##### Text provided

NB Requests are dealt with on a case-by-case basis.

Do I have to get married in a church?
No. You can get married wherever you want, within reason (half-time during the AFL Grand Final might be a bit tricky!). Choosing a civil celebrant means you are choosing civil (ie non-religious) wedding rites – ie you are choosing not to swear your love for each other (and be declared legally married) in front of a minister of religion (or God).

Can I still include prayers or readings from the Bible (or another holy book) in my wedding?
Yes, of course. It just means the marriage rites are civil; there is nothing to stop you mentioning God, or a number of gods, or Buddha - or whoever - or having prayer readings.

Can I write my own ceremony?
Absolutely: your ceremony can take whatever form you like, and include the wording of your choosing. The only two things you are legally obliged to include are the monitum and the vows. (Remember: the monitum must be said by a registered marriage celebrant, and the vows must be said by you and your partner in front of the celebrant and your two witnesses.)

How long will it take to organise a wedding?

##########

*Work to do:*
Answer these about the wedding FAQ above, one line each:
(a) What kind of wedding rites does choosing a civil celebrant mean you are choosing?
(b) Which two things must legally be included in the ceremony?
(c) Who must say the monitum?

##### Data provided

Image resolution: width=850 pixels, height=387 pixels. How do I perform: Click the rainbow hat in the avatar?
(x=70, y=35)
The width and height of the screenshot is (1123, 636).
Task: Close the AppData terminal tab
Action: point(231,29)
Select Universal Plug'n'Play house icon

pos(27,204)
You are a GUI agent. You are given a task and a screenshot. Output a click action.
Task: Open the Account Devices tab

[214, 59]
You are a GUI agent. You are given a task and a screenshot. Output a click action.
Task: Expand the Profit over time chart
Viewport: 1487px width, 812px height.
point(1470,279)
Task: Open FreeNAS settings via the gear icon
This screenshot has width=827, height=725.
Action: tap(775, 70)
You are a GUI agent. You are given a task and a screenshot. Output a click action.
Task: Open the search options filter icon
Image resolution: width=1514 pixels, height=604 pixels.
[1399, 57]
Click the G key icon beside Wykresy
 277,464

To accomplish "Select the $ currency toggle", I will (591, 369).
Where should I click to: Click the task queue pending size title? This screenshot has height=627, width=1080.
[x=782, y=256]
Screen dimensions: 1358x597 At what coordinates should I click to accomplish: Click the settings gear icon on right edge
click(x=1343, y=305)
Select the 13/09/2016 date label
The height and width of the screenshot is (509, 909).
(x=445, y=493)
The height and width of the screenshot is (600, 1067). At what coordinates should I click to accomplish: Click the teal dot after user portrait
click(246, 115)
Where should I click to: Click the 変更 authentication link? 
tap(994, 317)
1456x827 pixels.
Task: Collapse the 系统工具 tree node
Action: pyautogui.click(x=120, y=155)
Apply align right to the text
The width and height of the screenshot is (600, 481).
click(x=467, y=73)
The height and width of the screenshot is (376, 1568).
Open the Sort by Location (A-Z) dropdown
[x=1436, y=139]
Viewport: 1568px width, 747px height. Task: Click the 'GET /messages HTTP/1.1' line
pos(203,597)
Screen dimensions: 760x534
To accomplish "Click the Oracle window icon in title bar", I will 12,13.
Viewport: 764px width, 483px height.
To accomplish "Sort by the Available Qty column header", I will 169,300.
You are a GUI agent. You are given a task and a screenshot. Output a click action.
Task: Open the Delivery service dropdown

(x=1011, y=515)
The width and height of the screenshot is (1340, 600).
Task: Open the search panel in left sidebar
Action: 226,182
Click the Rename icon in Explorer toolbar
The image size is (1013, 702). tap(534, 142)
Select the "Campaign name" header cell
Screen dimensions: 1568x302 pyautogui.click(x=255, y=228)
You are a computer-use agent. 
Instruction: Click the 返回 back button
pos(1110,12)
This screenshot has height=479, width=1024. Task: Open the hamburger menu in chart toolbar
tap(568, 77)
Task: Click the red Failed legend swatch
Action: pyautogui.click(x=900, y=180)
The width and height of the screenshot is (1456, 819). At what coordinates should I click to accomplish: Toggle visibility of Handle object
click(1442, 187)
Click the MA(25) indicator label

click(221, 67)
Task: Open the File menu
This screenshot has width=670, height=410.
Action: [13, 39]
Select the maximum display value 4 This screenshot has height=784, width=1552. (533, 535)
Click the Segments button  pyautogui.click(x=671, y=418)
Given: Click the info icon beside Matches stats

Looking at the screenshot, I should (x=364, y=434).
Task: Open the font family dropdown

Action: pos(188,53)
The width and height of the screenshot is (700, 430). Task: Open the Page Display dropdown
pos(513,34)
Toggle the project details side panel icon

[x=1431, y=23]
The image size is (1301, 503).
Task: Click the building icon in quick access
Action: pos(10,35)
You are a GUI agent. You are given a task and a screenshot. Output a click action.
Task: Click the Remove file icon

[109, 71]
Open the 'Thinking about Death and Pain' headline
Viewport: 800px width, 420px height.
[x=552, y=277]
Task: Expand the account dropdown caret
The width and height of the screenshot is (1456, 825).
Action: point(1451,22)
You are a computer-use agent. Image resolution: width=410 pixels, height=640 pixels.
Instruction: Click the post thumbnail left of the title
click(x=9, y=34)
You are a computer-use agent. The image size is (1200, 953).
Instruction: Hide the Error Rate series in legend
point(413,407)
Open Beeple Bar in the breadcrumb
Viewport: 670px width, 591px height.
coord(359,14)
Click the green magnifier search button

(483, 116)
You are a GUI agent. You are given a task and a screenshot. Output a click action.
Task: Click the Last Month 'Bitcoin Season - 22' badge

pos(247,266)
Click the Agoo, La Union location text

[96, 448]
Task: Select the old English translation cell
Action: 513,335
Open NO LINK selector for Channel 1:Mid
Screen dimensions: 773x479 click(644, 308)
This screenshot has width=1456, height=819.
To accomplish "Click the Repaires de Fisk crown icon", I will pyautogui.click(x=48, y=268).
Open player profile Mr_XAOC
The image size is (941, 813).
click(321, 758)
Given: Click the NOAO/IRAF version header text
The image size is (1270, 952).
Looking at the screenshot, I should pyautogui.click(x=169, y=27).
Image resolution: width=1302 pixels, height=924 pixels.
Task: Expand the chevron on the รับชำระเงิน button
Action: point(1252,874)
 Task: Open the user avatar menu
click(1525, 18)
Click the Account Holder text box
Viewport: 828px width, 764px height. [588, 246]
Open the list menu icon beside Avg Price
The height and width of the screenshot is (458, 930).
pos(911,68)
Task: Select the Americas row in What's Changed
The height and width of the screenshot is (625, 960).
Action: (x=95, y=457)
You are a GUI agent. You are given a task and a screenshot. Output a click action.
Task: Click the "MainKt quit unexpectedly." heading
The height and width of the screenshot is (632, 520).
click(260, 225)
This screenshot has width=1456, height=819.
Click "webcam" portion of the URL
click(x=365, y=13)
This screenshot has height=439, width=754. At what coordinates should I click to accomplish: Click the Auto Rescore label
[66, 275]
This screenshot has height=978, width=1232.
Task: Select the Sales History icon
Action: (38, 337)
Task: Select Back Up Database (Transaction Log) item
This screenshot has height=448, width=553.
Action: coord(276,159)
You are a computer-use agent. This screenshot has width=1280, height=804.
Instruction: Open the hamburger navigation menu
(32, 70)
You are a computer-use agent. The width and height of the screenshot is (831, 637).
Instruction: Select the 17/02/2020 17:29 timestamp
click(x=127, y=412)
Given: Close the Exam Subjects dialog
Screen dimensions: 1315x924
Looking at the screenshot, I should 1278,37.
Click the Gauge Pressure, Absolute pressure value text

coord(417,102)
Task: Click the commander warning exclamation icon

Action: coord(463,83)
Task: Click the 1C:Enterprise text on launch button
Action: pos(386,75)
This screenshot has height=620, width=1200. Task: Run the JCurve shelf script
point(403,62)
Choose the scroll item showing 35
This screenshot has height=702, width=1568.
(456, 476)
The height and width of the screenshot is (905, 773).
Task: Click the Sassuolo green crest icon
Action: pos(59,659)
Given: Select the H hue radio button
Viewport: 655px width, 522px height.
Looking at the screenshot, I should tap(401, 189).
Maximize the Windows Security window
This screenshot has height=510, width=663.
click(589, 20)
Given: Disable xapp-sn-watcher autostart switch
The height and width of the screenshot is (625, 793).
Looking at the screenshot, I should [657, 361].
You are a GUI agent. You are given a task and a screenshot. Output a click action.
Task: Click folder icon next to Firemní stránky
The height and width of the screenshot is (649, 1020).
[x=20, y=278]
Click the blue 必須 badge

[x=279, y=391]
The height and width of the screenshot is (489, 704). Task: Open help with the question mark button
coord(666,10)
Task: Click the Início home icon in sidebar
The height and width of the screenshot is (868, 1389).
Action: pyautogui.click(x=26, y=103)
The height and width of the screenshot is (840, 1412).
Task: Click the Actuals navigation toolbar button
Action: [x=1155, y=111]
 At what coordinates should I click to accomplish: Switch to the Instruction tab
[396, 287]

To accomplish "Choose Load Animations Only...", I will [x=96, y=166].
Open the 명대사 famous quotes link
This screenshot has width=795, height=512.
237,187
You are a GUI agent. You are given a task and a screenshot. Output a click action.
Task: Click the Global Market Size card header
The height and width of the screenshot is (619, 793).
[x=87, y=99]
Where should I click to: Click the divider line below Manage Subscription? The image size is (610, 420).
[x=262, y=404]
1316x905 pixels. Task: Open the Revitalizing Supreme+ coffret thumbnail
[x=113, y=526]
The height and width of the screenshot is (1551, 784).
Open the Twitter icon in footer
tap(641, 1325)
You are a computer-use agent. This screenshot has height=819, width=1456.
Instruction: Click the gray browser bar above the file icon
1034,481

##########

*Task output:*
(a) Civil (non-religious) wedding rites.
(b) The monitum and the vows.
(c) A registered marriage celebrant.